Design for manufacturing (DFM) is defined as the practice of designing printed circuit boards that meet not only the capabilities of the customer’s assembly manufacturing process, but also the capabilities of the board fabrication process at the lowest possible cost. While not a substitute for early design engagement with the PCB fabricator, these articles will provide guidelines that will help to “design for success.”

One of the most important technological advancements that made HDI viable was development of the microvia: a very small hole (typically 0.006” or smaller) that only connects certain layers either as “blind” or “buried” via holes. This represents a totally new way of making electrical connections between layers on a PCB. Traditional PCB technology has utilized “through-holes,” which by definition, are drilled through the entire PCB connecting the two outside layers with all of the internal layers. The ability to strategically connect only certain pads on certain layers greatly reduces the real estate needed for a PCB design and allows a much greater density in a smaller footprint. Figure 1 shows through-holes and buried and blind vias.

Figure 1: Microvias vs. through-hole vias. (Image credit: NCAB Group)

Types of Microvias

  • Blind via: Used to connect one surface layer with at least one internal layer
  • Buried via: Used to create connections of internal layers with no contact to the surface layers
  • Via-in-pad: A type of blind via in which the via hole is drilled in a surface mount pad, eliminating the need to run a trace and via pad from each SMT pad
  • Filled vias: Completely filling the microvia with either a non-conductive or conductive paste. Conductive fill is typically used for heat dissipation and non-conductive fill is used to closely match the thermal expansion of the substrate.

Microvia Formation

Microvias can be formed through a number of methods, primarily mechanical drilling, laser drilling and sequential lamination.

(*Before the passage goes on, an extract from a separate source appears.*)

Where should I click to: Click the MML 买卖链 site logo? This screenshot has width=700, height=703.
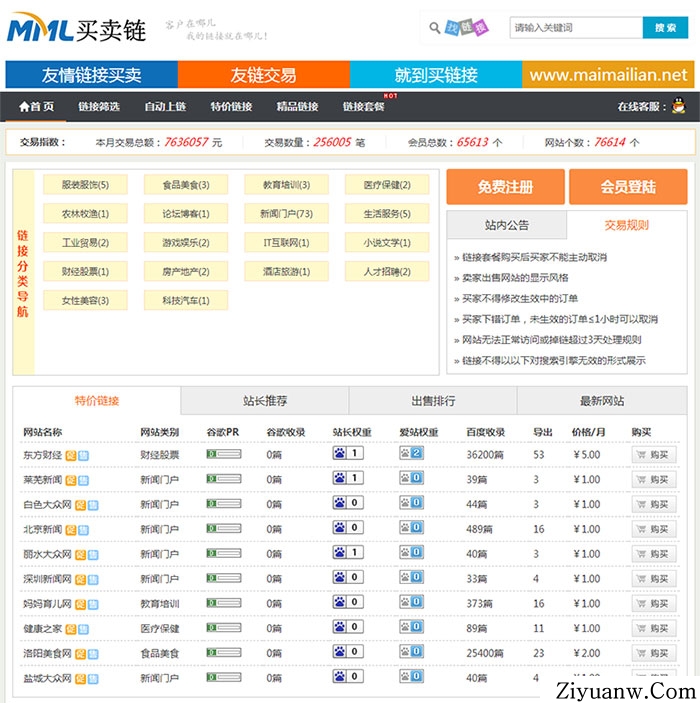[x=77, y=30]
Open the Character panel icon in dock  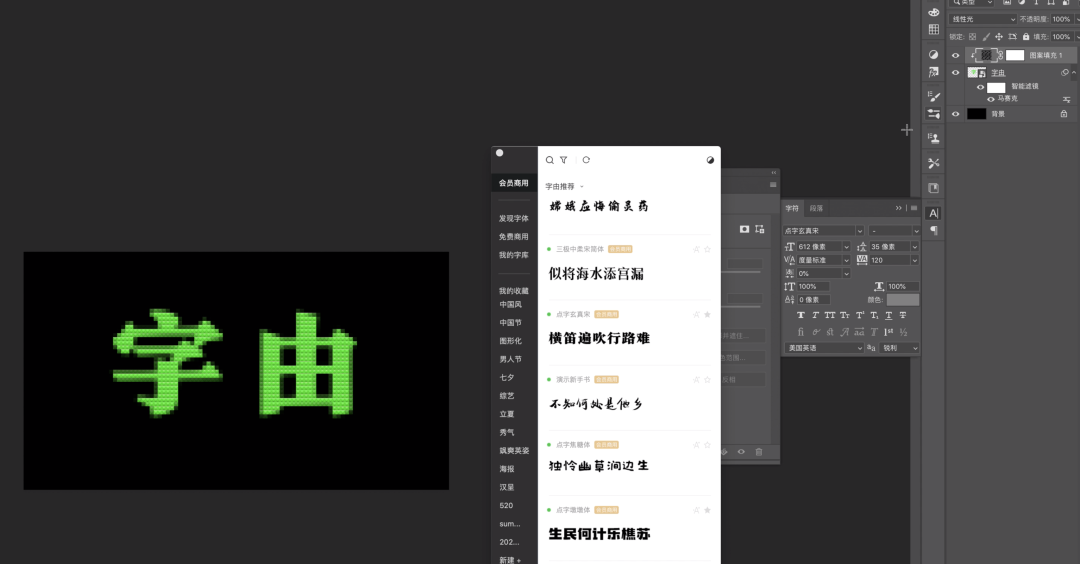pyautogui.click(x=933, y=213)
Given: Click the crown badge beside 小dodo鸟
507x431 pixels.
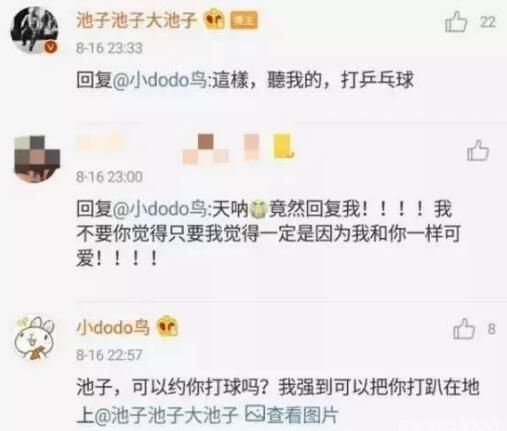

  • Mechanical drilling: Uses traditional drilling equipment to mechanically form holes, but typically limited to 0.006” diameter and dependent on the depth needed
  • Laser drilling: Special drilling equipment that utilizes a laser to form the hole and can go down to 0.001” in diameter
  • Sequential lamination: A process where the microvias are drilled all the way through a sub-panel of the layers that need to be connected by the via, which could require multiple lamination, plating, filling and planarization operations (Figure 2).

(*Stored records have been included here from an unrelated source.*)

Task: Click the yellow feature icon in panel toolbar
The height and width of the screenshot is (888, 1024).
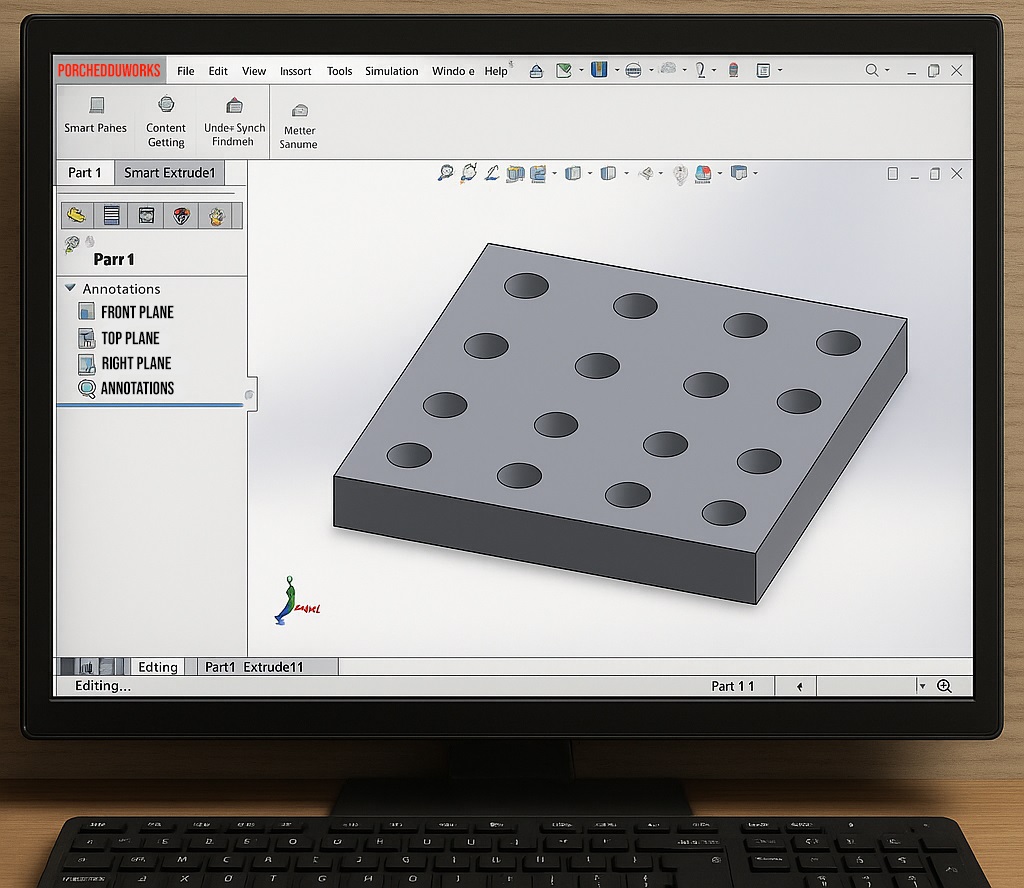Action: (x=77, y=215)
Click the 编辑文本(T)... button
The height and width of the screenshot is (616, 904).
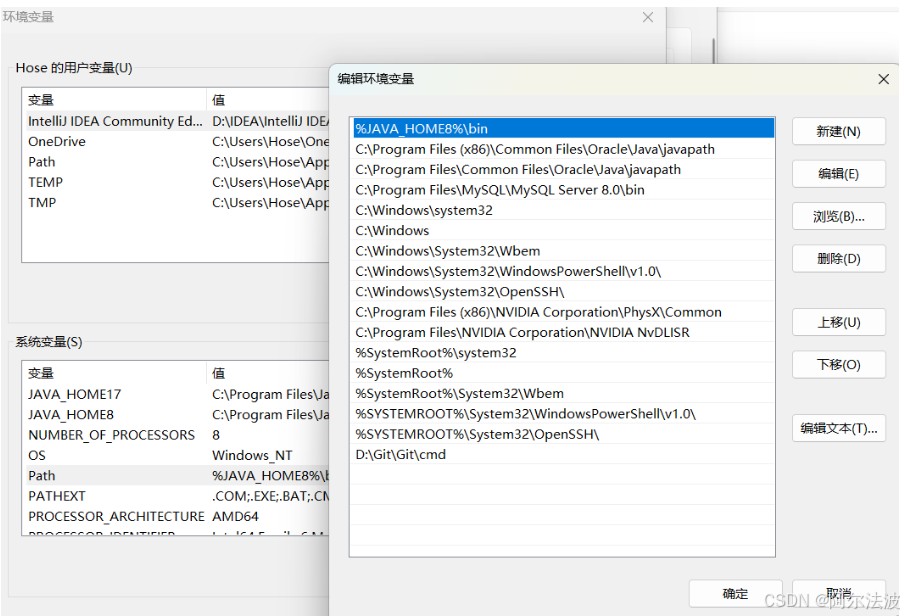tap(838, 428)
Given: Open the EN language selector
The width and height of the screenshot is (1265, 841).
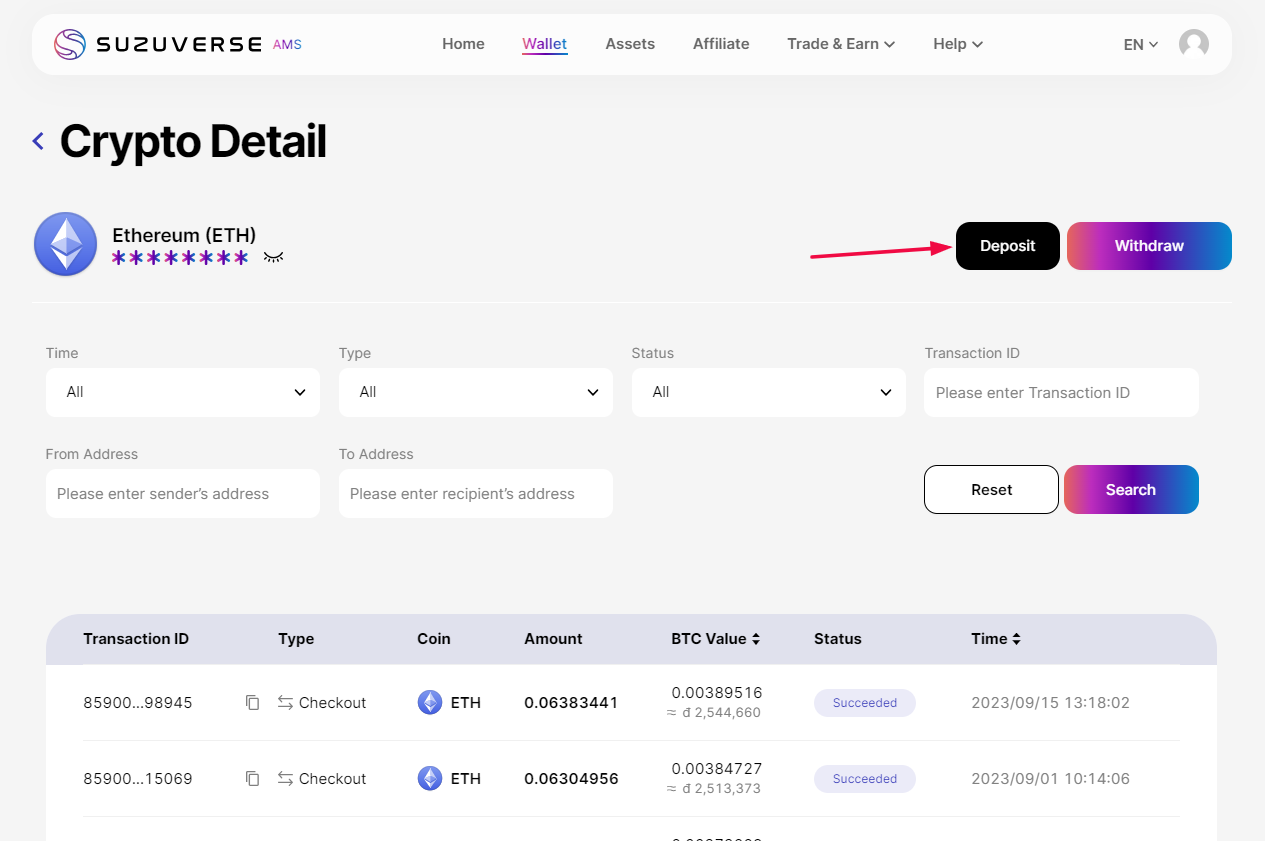Looking at the screenshot, I should tap(1140, 44).
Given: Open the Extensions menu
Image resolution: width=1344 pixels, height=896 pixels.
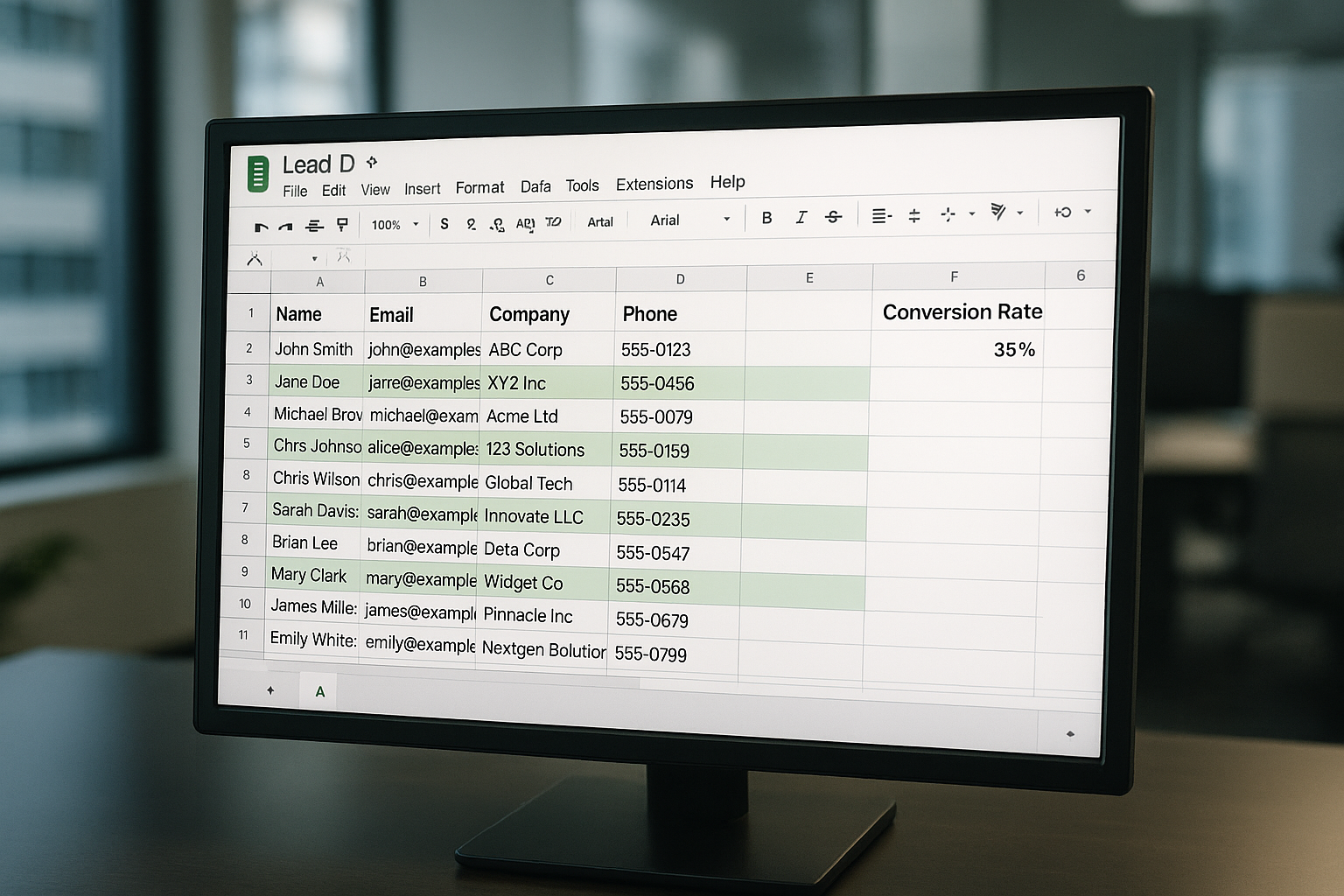Looking at the screenshot, I should (x=654, y=184).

Figure 2: Sequential lamination. (Source: Siemens EDA)

Stacked vs. Staggered Microvias

  • Stacked: Microvias that are electrically connected and literally stacked vertically on top of each other through various layers of the PCB
  • Staggered: Microvias that are electrically connected and offset to one another through various layers of the PCB (Figure 3)

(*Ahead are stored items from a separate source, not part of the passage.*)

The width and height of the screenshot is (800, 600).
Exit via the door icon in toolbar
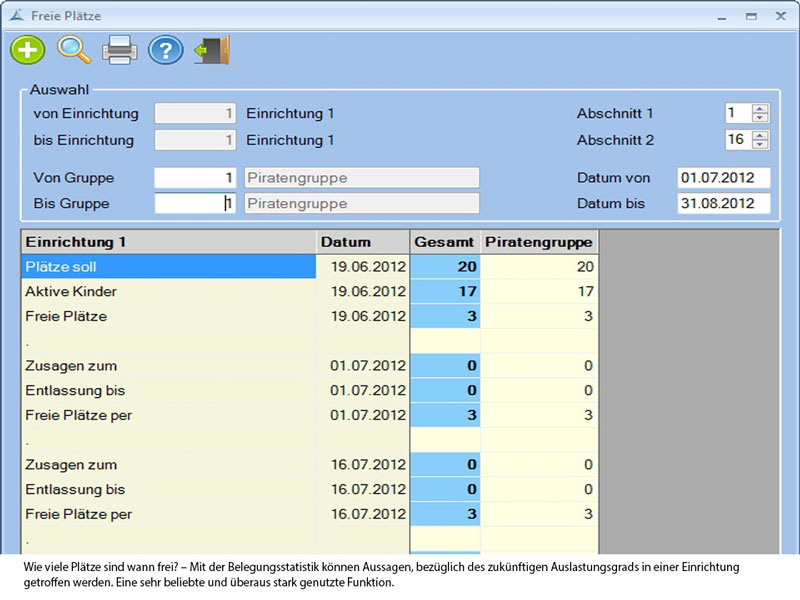click(212, 49)
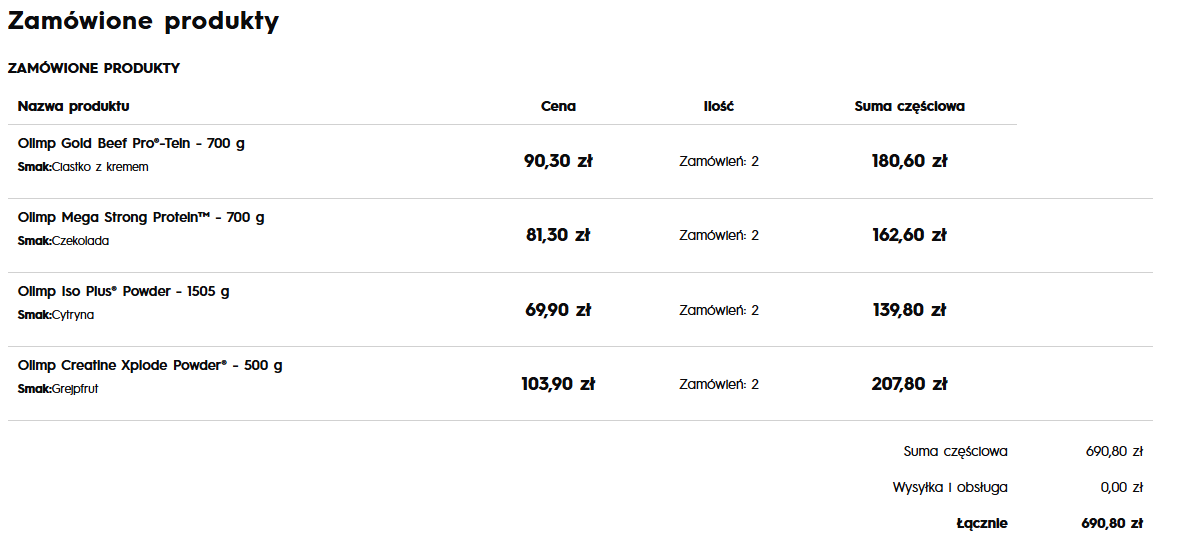Click the Wysyłka i obsługa label
Image resolution: width=1179 pixels, height=555 pixels.
click(950, 488)
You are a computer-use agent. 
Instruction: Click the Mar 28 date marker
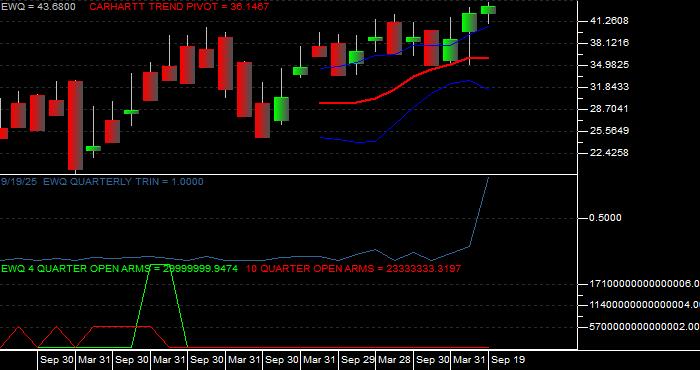[395, 360]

Figure 3: Staggered and stacked microvias.

Via-in-Pad Microvias

The via-in-pad production process allows you to place vias in the surface of the flat lands on your PCB by plating the via, filling it with one of the various fill types, capping it and, finally, plating over it. Via-in-pad is typically a 10- to 12-step process that requires specialized equipment and skilled technicians. Via-in-pad is often an optimum choice for HDI PCBs because it can simplify thermal management, reduce space requirements, and provide one of the shortest ways to bypass capacitors for high-frequency designs (Figure 4).

Figure 4: Via-in-pad.

Understanding the cost drivers in PCB fabrication and early engagement between the designer and the fabricator are crucial elements that lead to cost-effective design success. Following your fabricator’s DFM guidelines is the first place to start.

This article originally appeared in the October 2021 issue of Design007 Magazine.

Anaya Vardya is president and CEO of American Standard Circuits; co-author of The Printed Circuit Designer’s Guide to… Fundamentals of RF/Microwave PCBs and Flex and Rigid-Flex Fundamentals; and author of Thermal Management: A Fabricator's Perspective. Visit I-007eBooks.com to download these and other free, educational titles. He also co-authored “Fundamentals of Printed Circuit Board Technologies,” and is an I-Connect007 columnist. To read past columns, or contact Vardya, click here.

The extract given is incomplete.